Exercise →
Please pick out every row below that contains the string "options", and copy each one. Matching is case-sensitive.

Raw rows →
****

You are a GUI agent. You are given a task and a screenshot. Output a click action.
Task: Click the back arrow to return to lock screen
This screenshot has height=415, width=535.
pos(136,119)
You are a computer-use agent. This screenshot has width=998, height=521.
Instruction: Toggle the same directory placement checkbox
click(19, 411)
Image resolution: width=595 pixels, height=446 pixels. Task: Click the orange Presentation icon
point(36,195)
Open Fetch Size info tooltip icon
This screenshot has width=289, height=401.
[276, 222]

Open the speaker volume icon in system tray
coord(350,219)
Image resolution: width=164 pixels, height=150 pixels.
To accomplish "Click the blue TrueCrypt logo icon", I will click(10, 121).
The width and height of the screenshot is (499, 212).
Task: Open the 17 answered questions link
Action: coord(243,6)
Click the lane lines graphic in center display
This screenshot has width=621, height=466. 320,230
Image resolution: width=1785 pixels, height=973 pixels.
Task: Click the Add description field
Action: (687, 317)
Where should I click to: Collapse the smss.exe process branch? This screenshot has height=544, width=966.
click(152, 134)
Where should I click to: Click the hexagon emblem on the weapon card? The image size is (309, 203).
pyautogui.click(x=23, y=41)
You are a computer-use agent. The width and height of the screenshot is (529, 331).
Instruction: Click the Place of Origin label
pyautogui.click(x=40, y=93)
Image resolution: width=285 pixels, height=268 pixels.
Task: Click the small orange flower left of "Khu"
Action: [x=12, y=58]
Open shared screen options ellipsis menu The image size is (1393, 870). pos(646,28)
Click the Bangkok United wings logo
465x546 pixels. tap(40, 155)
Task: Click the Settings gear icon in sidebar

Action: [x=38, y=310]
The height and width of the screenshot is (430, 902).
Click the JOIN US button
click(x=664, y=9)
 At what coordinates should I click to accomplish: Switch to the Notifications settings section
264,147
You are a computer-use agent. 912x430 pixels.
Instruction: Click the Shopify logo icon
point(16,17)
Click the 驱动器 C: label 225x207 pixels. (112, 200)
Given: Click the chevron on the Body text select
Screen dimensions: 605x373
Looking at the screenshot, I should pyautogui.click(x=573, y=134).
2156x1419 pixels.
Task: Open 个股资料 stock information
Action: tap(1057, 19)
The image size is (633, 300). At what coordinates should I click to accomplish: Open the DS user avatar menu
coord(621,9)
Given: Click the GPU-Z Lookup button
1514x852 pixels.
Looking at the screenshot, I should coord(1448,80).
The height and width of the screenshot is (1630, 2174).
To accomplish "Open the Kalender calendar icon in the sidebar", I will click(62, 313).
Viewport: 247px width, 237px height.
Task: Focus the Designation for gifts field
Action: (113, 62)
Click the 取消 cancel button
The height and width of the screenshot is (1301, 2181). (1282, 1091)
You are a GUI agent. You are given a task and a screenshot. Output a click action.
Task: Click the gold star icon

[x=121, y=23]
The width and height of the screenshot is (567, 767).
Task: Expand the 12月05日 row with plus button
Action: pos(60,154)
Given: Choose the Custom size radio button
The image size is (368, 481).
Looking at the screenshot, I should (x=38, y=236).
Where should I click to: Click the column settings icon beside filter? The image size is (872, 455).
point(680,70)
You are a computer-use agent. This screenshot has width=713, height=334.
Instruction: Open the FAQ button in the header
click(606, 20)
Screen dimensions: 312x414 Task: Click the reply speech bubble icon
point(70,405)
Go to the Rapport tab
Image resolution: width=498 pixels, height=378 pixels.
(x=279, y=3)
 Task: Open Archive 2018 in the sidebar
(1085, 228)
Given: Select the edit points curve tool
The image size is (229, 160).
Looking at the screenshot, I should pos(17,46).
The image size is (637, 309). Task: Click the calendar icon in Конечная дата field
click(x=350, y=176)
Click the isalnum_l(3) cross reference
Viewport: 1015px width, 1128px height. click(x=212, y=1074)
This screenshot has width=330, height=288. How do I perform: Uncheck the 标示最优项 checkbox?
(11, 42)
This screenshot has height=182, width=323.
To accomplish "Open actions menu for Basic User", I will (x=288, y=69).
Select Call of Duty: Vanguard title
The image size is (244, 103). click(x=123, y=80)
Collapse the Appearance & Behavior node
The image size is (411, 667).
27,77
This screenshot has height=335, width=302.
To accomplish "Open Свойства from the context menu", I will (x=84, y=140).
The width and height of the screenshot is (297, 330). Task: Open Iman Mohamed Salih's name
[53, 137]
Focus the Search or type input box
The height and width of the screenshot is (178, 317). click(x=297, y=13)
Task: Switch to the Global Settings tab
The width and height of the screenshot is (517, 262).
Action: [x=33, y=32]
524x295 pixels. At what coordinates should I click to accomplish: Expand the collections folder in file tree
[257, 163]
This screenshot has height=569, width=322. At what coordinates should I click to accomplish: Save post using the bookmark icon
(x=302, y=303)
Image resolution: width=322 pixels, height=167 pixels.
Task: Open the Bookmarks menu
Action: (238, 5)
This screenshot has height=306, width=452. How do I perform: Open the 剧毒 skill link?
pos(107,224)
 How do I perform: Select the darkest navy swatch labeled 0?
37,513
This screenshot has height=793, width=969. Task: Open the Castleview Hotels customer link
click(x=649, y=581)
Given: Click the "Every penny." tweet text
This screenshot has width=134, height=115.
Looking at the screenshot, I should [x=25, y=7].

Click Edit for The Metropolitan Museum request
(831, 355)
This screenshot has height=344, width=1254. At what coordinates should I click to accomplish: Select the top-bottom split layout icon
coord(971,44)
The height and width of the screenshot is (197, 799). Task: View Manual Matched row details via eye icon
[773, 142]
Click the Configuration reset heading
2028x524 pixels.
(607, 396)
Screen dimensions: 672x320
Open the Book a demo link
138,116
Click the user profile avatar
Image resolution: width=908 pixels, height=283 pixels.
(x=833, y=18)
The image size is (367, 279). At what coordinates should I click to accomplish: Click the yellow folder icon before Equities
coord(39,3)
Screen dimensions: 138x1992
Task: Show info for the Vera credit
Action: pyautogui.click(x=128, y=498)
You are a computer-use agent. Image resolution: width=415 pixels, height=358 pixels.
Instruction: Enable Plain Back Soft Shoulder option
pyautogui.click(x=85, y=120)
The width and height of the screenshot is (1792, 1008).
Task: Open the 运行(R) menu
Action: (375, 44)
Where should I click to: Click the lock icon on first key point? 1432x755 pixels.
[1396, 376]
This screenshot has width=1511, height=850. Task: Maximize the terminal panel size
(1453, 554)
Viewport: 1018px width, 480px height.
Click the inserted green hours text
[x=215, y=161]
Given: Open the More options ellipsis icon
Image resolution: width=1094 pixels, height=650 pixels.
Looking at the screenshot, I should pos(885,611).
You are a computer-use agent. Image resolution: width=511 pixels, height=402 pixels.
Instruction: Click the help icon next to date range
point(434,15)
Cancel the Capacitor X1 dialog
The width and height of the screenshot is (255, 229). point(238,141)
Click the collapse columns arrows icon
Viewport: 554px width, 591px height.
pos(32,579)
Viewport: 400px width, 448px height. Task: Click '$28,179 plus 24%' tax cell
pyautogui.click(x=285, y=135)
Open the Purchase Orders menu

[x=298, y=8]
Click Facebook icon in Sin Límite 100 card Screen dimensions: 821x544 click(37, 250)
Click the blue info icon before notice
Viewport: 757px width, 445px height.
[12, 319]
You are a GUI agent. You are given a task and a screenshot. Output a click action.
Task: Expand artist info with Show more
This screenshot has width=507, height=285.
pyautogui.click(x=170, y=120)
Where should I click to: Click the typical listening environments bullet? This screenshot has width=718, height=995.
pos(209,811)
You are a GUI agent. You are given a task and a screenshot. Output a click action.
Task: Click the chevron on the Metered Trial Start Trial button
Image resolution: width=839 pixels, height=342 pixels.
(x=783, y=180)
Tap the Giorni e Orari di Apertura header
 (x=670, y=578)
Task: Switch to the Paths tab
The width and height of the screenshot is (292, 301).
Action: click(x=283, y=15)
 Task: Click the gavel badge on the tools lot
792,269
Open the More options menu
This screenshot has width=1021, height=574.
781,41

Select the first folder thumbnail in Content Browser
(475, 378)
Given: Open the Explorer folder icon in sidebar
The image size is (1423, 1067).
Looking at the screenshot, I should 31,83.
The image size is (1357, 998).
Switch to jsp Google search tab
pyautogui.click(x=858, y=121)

****

Worked answer →
Open shared screen options ellipsis menu The image size is (1393, 870). pos(646,28)
Given: Open the More options ellipsis icon
Open the More options menu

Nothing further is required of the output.